Wednesday, November 15, 2006, 11:20 am, Room 2006

Session: Magnetic Imaging
Presenter: J. Wu, University of Minnesota
Authors: J. Wu, University of Minnesota
J. Parker, University of Minnesota
M. Torija, University of Minnesota
C. Perrey, University of Minnesota
C.B. Carter, University of Minnesota
J. Lynn, National Institute of Standards and Technology
H. Zheng, Argonne National Laboratory
J. Mitchell, Argonne National Laboratory
C. Leighton, University of Minnesota
Correspondent: Click to Email

The doped pervoskite cobaltite La1-xSrxCoO3 has been advanced as a model system for studying magnetoelectronic phase separation. We present here a combination of chemically sensitive high-resolution TEM, SANS, and transport data that reveal interesting new features of this phase separation. The TEM data show that the material is chemically homogenous down to nm length scales, proving that the phase separation is truly intrinsic electronic phase separation. The SANS data, which were performed at several compositions below x = 0.18 (where long-range ferromagnetism (FM) sets in), reveal that the FM clusters have a maximum size of about 2-3 nm, independent of doping. This demonstrates that the percolation transition that occurs at x = 0.18 is due to an increasing density of clusters with increasing x, not an expansion of cluster size.

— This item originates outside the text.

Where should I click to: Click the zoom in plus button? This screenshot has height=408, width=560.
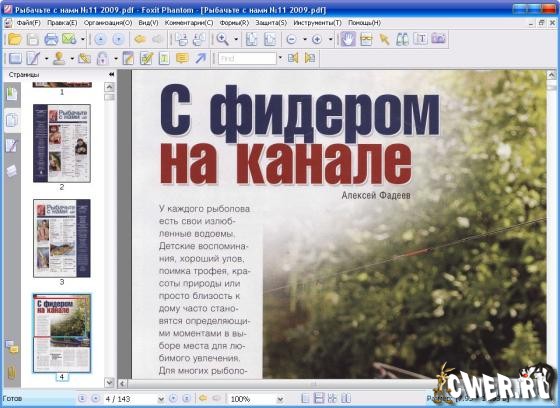(x=317, y=39)
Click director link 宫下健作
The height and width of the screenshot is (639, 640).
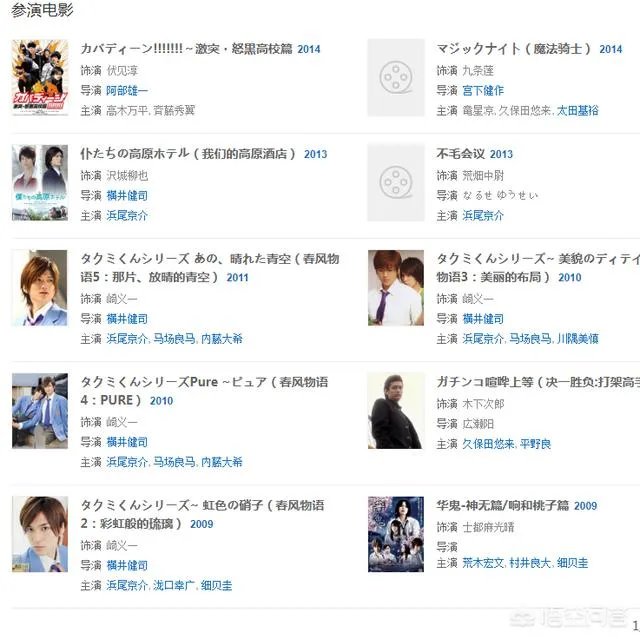coord(483,90)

These observations naturally explain the simple percolation observed in single crystal transport, i.e. conductivity exponents close to predicted values and a critical composition (x = 0.18) close to the expected value for the 3-D percolation limit. Comparisons to theoretical work on purely electronic phase separation provide insight into the physical mechanisms controlling the phase separation. Work supported by ACS PRF, NSF and DoE.